Normalerweise ist alles dufte. Der Shuttlebus fährt vom Olympiastadion zur Masurenallee, da ist dann der Haupteingang, eine Halle weiter ist der Pressecounter, wir gehen rein und sind als erstes in der Brandenburghalle.
Diesmal rollte der Bus aber zur Jafféstraße und über eine Baustelle. Am Rande der Messe Berlin wird gebuddelt, anscheinend werden mehrere neue Hallen gebaut.
Der Bus hält irgendwo abseits auch vom hinteren Haupteingang. Stattdessen ist im Nirgendwo ein Container aufgebaut, wo man die Tickets kaufen kann. Einen Pressecounter sucht man aber vergebens.
Geht man dann weiter, läuft man zwischen Bauzäunen entlang über einen Nebeneingang zur Halle 25/26 – wo irgendwelcher Gartenkram gezeigt wird.

Und dann steht man erst mal da, und man überlegt, wo wir denn nun eigentlich hinmüssen, um zu den interessanten Hallen zu gelangen. Hinzu kommt nämlich, dass sich dieser Eingang buchstäblich im letzten Winkel der Messe befindet. Viele Menschen verirren sich in die Halle 26, die aber eine komplette Sackgasse ist, überall murmeln die Leute, dass sie da ja eigentlich gar nicht hinwollten und nun überlegen, wie man eigentlich da weg kommt.
Als wir dann doch einen Übergang fanden, standen wir plötzlich in einer Pferdehalle mit einem riesigen Parcours-Gelände. Nur über eine schmale Holzbrücke mit vielen Stufen ging es weiter zu den anderen Hallen.

Ein mieser Transfer zu einem ungünstigen Messestandort, eine schlechte Beschilderung, lange Wege. Die Grüne Woche 2018 begann nicht nur für uns ziemlich ärgerlich.

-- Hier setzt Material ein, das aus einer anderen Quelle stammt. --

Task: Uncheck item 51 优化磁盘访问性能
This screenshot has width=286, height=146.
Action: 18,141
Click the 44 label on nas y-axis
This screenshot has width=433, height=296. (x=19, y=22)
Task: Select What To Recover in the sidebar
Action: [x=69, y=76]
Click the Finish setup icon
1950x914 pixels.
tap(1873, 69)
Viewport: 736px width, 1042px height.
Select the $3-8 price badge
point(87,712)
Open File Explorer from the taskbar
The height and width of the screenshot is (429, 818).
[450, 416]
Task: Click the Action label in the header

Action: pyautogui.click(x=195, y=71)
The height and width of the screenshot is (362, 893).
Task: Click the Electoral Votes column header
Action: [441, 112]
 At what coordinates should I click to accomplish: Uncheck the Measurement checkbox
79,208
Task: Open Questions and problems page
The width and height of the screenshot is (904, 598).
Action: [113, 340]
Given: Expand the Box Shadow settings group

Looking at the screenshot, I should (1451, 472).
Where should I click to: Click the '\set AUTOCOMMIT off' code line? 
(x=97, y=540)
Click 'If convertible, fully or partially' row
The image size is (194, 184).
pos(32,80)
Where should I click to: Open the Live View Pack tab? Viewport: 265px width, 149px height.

Es heißt ja immer, dass man früher auf der Grünen Woche viel mehr kostenlos bekam, und das stimmt auch wirklich. Um so spannender ist es, zu beobachten, wie sich die Leute auf alles Kostenlose stürzen.
In der Brandenburghalle gab es an einem Stand kleine Weißbrothäppchen (wirklich Mini) mit einem weißen Zeug drauf – Meerettich. Das wussten viele nicht, trotzdem stürzten sie sich drauf. Um dann festzustellen: ganz schön scharf! Uuuh, richtig scharf!
In einer anderen Halle schnitt eine junge Frau Birnen auf – die besten in Europa. Oder so. Sie schnitt die Birne in kleine Streifen und verteilte sie. Das kam gut an. Ein Mann kam und fragte, ob er denn die halbe Birne haben könne, die da noch liege. Die Frau verneinte, die würde sie ja auch noch in Streifen schneiden, meinte sie betont freundlich.

Die Holländer hatten eine wahnsinnig schöne Tulpenwiese – da muss man dann auch gar nicht mehr in die eigentliche Blumenhalle. Am Stand des Ernährungsministeriums gab’s tolle Live-Musik. Ebenso in Bulgarien – da gab es eine Performance mit verschiedenen Dudelsäcken.
So gibt es überall etwas zu entdecken, und das macht die Grüne Woche aus.
2019 wieder, und dann hoffentlich nicht wieder hinten rein.